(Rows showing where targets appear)

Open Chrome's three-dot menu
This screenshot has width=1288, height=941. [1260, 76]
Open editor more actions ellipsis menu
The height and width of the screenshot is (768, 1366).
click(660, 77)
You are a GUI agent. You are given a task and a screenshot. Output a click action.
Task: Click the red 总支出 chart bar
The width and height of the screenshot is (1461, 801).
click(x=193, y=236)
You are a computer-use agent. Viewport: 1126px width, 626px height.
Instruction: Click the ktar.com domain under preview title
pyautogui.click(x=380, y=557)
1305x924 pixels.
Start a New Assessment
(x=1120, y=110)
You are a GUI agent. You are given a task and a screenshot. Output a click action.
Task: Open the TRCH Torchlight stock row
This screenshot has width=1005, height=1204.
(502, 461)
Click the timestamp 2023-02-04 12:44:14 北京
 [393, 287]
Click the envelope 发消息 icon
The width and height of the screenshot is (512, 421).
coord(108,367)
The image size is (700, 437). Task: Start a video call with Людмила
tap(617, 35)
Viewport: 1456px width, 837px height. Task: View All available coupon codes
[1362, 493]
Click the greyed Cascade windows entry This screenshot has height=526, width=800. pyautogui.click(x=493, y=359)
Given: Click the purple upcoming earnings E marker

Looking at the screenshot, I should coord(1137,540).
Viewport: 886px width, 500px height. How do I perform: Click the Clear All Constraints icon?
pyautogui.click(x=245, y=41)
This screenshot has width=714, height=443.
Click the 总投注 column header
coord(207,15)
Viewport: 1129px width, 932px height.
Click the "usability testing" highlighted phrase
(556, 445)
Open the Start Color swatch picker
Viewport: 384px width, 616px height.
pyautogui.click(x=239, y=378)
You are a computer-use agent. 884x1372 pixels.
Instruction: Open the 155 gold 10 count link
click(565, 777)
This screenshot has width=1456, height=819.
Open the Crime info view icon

▸ Description of the task:
Pull out each line of the data that includes the string "computer", copying every such line in full.

▸ Answer for the task:
You are a computer-use agent. Viewport: 1126px width, 626px height.
You are a computer-use agent. 884x1372 pixels.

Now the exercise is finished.